As an Air Force test pilot, he became the first human to travel faster than the speed of sound on Oct. 14, 1947, flying the experimental Bell X-1 plane above the Mojave Desert at a top speed of Mach 1.06 (700 mph).
He broke the world speed record again on Dec. 12, 1953, going Mach 2.44 in an X-1A aircraft. During the flight, he lost control and plummeted nearly 50,000 feet before regaining control.
In 1962, Yeager became the first commandant of the Aerospace Research Pilot School, training astronauts in the early years of NASA.
Despite Yeager’s achievements, his life has been complicated by lawsuits – including one brought by a daughter.
Yeager had four children with his first wife. Victoria Yeager said Glennis was a “great wife to the general” because she took care of the finances “and gave him his freedom to do what he wanted to do.”
Before she died, Glennis Yeager set up a tax-shelter corporation for their children into which earnings from Yeager’s books, commercials and speeches flowed. But after Yeager remarried, he began battling his daughter Susan Yeager in court over control of his private assets, which had been placed in a trust.
Victoria Yeager, who is younger than any of her stepchildren, declined to talk about the family’s legal fight. “It costs money to be rich because everyone wants a piece of you,” she said.
Wild, Carter & Tipton at one point represented Chuck and Victoria Yeager in the case against Susan Yeager. It was one of seven suits the Fresno law firm took on the Yeagers’ behalf before ending their relationship in 2008.
When the Yeagers didn’t pay, Wild, Carter & Tipton sued them in January 2009. The Yeagers then countersued, saying the lawyers bungled the cases. The Yeagers also contend that they thought the lawyers were doing the cases pro bono since there was no written contract, court records say.
Wild, Carter & Tipton contends in court papers that, even without a written contract, the firm is entitled to be paid for its services, especially since it provided “the Yeagers with monthly billing statements that evidence their hourly rate, the time expended and a description of their work performed.”

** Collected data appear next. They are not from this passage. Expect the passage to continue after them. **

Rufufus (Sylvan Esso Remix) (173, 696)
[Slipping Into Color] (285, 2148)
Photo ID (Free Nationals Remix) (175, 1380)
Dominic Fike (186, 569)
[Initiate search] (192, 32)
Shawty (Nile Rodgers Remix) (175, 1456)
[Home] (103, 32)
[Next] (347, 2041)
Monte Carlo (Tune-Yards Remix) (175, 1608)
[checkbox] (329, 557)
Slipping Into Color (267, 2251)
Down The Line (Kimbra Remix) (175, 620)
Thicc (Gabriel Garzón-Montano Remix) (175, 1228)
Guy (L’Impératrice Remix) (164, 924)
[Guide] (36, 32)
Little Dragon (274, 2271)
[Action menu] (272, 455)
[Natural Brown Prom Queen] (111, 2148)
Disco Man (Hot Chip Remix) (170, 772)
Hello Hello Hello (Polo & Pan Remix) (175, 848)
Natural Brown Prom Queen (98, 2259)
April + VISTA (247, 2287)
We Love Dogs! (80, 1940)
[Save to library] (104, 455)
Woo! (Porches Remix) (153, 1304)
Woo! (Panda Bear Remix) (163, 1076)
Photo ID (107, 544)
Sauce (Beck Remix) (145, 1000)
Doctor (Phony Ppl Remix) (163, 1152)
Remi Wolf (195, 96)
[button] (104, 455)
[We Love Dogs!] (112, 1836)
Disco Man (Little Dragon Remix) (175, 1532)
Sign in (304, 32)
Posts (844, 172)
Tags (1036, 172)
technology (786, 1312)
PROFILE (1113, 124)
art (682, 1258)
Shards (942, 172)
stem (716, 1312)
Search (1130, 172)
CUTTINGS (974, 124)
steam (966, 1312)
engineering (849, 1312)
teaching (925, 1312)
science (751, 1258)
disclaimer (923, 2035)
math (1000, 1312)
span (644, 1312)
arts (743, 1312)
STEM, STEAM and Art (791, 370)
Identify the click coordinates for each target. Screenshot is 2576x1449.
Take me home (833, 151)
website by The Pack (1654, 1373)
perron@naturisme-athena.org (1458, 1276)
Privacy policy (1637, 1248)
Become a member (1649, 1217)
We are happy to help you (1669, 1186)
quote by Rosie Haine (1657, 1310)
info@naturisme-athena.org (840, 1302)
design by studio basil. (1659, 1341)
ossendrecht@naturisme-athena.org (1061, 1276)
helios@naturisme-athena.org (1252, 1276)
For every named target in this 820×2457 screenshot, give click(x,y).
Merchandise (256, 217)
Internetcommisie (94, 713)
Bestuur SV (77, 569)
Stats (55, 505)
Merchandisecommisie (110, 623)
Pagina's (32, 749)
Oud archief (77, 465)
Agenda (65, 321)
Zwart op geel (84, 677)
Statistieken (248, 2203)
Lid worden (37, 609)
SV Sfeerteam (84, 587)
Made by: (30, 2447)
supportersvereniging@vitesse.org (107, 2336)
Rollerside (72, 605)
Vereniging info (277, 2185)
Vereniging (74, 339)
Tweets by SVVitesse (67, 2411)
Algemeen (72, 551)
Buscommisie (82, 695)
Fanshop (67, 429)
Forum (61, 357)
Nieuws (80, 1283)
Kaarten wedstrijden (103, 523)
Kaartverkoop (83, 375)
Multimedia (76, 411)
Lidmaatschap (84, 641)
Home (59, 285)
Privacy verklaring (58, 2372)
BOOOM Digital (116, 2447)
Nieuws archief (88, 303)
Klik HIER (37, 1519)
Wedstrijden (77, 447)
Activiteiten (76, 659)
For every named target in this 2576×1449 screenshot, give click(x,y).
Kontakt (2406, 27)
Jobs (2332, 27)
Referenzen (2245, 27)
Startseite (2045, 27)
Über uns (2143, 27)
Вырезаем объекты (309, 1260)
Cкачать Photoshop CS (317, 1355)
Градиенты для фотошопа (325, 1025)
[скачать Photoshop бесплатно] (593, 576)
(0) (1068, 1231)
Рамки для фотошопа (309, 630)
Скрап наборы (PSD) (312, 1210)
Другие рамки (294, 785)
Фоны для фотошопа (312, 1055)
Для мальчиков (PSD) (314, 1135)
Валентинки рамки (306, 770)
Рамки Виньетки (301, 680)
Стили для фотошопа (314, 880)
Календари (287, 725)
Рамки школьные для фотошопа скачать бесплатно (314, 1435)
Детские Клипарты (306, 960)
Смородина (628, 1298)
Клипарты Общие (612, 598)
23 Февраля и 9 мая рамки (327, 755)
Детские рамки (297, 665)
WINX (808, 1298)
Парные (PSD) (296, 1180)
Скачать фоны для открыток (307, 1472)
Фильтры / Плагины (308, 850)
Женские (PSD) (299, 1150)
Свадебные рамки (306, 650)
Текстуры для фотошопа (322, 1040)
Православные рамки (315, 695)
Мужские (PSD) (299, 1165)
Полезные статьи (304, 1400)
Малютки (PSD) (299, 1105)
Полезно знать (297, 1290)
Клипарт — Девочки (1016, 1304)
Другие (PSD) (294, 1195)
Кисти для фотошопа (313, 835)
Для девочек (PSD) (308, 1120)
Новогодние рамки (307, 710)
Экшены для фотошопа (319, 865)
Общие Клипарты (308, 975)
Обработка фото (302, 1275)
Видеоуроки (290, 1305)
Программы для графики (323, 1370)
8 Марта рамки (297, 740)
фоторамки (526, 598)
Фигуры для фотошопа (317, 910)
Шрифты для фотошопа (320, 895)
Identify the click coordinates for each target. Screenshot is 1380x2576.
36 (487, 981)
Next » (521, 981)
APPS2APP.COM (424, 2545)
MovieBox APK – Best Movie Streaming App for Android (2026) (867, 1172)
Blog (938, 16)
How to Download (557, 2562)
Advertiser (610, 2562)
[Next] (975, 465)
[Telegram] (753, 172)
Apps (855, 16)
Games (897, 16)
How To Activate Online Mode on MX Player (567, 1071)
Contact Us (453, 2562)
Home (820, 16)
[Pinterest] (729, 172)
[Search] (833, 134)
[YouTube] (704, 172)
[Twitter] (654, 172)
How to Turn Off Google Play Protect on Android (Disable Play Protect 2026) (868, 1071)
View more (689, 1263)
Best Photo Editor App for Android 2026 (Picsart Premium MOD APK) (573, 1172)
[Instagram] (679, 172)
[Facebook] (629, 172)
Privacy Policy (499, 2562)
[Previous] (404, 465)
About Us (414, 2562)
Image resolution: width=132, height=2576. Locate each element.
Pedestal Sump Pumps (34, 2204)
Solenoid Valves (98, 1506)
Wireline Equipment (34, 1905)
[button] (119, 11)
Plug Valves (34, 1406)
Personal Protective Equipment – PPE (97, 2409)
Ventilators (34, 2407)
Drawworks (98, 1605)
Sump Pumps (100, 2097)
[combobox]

One of the cases involved AT&T. In November 2007, Wild, Carter & Tipton filed a complaint against AT&T on behalf of the Yeagers, accusing the corporate giant of violating the general’s privacy and by using his name without permission in a news release for its Cingular Wireless product. In June 2012, the Yeagers won $135,000 in damages in the case.
In court papers, the Yeagers contend that Wild, Carter & Tipton did not advise them of a $300,000 offer to settle the case.
But Wild, Carter & Tipton says “there is no such evidence such an offer was ever made by AT&T.” The only offer Wild, Carter & Tipton knew about was for $20,000 that the Yeagers declined, court papers say.
The Yeagers also accuse the lawyers of negligence, saying the case was worth much more, but Wild, Carter & Tipton says the Yeagers have no evidence to support their allegations.
In another case, Wild, Carter & Tipton represented the Yeagers against Park River Oak Estates Homeowners Association in Sacramento.
The association accused the Yeagers of failing to pay a monthly assessment fee. Once the Yeagers got rid of Wild, Carter & Tipton, they were represented by at least five other attorneys before losing the suit and owing $43,135 in damages, court records say.
Victoria Yeager said she and her husband don’t trust lawyers.
“They’re complaining now, but they took the cases because they thought they were going to get rich off the general,” she said.